● **LESETEXT**:

Die beträchtliche Differenz zwischen diesen beiden Schätzungen zeigt, wie groß die zugrunde liegenden Unsicherheiten sind. Ohne allzu pessimistisch klingen zu wollen, sei daran erinnert, dass selbst viel kleinere staatliche Projekte tendenziell sehr viel teurer werden als ursprünglich veranschlagt.

Ein „grüner“ Rohstoff-Superzyklus?

Der beträchtliche Investitionsbedarf wird die Inflation zumindest in denjenigen Sektoren nach oben treiben, in denen die Ressourcen bereits vollständig ausgeschöpft sind, z.B. im Wohnungsbau. Wenn die Regierung die energetische Sanierung von Gebäuden subventioniert, trifft die zusätzliche Nachfrage auf bereits angespannte Kapazitäten. Die Deutsche Rohstoffagentur (DERA) stellte kürzlich eine von zwei Fraunhofer-Instituten erarbeitete Studie vor, in der es heißt, künftige technologische Entwicklungen könnten bei Rohstoffen wie Lithium, Scandium, Iridium, Kupfer und anderen Metallen zu beträchtlichen Preissteigerungen führen. Die meisten dieser Rohstoffe werden auch für Technologien benötigt, die für den ökologischen Umbau der deutschen Wirtschaft erforderlich sind.

Alles in allem werden die Produktionskosten steigen, wenn höhere Energie- und Inputpreise und die erzwungene Substitution der bisherigen Produktions- und Transportmittel durch weniger effiziente Verfahren nicht in vollem Umfang durch die Regierung subventioniert werden. Dies wird auch auf die Verbraucherpreise durchschlagen. Zudem wirken sich ordnungsrechtliche Maßnahmen (Verbote, Obergrenzen, Quoten) auf der Angebotsseite (höhere Kosten, geringeres Angebot) auf die Preise aus. Wenn neue Technologien zumindest in den ersten Jahren der Umstellung teurer sind, wird die Inflation auch dadurch nach oben getrieben. Als Beispiel sei die Umstellung von Autos mit Verbrennermotor auf E- Mobilität genannt: Elektroautos sind im Volumensegment teurer als Autos mit traditionellen Motoren.

● **BEREITGESTELLTE DATEN**:
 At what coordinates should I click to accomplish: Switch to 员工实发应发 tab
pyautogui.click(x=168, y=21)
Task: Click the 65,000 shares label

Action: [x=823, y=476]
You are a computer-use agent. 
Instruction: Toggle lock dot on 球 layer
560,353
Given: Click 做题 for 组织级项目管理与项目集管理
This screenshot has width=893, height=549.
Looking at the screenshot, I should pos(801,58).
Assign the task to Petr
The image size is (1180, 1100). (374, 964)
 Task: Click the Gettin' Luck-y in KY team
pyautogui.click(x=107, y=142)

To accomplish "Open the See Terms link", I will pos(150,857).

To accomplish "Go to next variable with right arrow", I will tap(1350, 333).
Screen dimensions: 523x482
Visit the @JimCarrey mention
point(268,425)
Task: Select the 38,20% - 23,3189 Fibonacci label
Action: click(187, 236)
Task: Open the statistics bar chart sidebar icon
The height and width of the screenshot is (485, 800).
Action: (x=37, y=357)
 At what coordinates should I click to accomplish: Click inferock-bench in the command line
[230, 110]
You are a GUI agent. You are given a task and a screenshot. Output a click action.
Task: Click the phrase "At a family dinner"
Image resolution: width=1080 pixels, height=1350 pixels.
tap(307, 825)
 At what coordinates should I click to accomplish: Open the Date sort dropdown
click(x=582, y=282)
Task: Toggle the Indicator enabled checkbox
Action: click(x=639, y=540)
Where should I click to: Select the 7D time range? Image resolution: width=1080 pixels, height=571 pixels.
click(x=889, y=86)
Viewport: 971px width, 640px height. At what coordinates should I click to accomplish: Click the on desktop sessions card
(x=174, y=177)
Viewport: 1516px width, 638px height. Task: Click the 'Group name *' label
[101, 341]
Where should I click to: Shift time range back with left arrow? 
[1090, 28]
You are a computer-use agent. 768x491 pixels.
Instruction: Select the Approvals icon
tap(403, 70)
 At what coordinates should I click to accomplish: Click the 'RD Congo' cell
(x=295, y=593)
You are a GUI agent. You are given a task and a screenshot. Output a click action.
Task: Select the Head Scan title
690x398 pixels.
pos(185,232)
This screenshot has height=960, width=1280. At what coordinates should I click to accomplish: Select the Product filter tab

● **ÜBUNGSTEILE**:
• A. Welche Einrichtung stellte laut dem Text über Inflation und ökologischen Umbau kürzlich eine Studie zweier Fraunhofer-Institute vor?
• B. Gib aus dem Text über Inflation und ökologischen Umbau den Abschnitt wörtlich wieder, der bei „Alles in allem“ beginnt und bei „mit traditionellen Motoren.“ endet.
• C. Führe den Text über Inflation und ökologischen Umbau im Anschluss an seinen letzten Satz fort.
Die Daten werden für diese Übung nicht gebraucht.

● **AUFGABENERGEBNISSE**:
• A. Die Deutsche Rohstoffagentur (DERA).

• B.
Alles in allem werden die Produktionskosten steigen, wenn höhere Energie- und Inputpreise und die erzwungene Substitution der bisherigen Produktions- und Transportmittel durch weniger effiziente Verfahren nicht in vollem Umfang durch die Regierung subventioniert werden. Dies wird auch auf die Verbraucherpreise durchschlagen. Zudem wirken sich ordnungsrechtliche Maßnahmen (Verbote, Obergrenzen, Quoten) auf der Angebotsseite (höhere Kosten, geringeres Angebot) auf die Preise aus. Wenn neue Technologien zumindest in den ersten Jahren der Umstellung teurer sind, wird die Inflation auch dadurch nach oben getrieben. Als Beispiel sei die Umstellung von Autos mit Verbrennermotor auf E- Mobilität genannt: Elektroautos sind im Volumensegment teurer als Autos mit traditionellen Motoren.

• C.
Alternde Bevölkerung: Steigender Lohndruck und Schutz von Bestandsinteressen

Wie bereits erwähnt, waren die freien Kapazitäten in der Binnenwirtschaft in Deutschland in den vergangenen drei Jahrzehnten von untergeordneter Bedeutung für die Inflationsrate. Dies ist unter anderem auf den deutlichen Anstieg des globalen Arbeitsangebots und die massive Globalisierung der deutschen Unternehmen zurückzuführen. Die globale demografische Situation dürfte sich jedoch verschlechtern, sodass das binnenwirtschaftliche Arbeitskräfteangebot wieder an Bedeutung gewinnt. Selbst unter moderaten Annahmen – und unter der Annahme einer jährlichen Nettozuwanderung von 221.000 – wird die Bevölkerung im erwerbsfähigen Alter (20 – 66 Jahre) in Deutschland laut Angaben des Statistischen Bundesamts von 51,8 Millionen (2020) bis 2035 um vier bis sechs Millionen Menschen bzw. bis 2050 um insgesamt zehn Millionen schrumpfen.[10] Dadurch wird sich der Arbeitskräftemangel verstärken, der bereits in den vergangenen Jahren zu spüren war; es sei auf die anhaltende Diskussion über den Mangel an qualifizierten Arbeitskräften verwiesen. Laut OLS-Modellen, mit deren Hilfe die Auswirkungen des demografischen Wandels simuliert werden, könnte dieser Faktor das Lohnwachstum bis 2050 um rund 12,5%-Punkte in die Höhe treiben.[11] Zum Teil ist dies sicherlich ein Kompositionseffekt: Mehr und mehr Beschäftigte verfügen über einen Universitätsabschluss und die höhere Produktivität könnte den Effekt auf die Lohnstückkosten senken.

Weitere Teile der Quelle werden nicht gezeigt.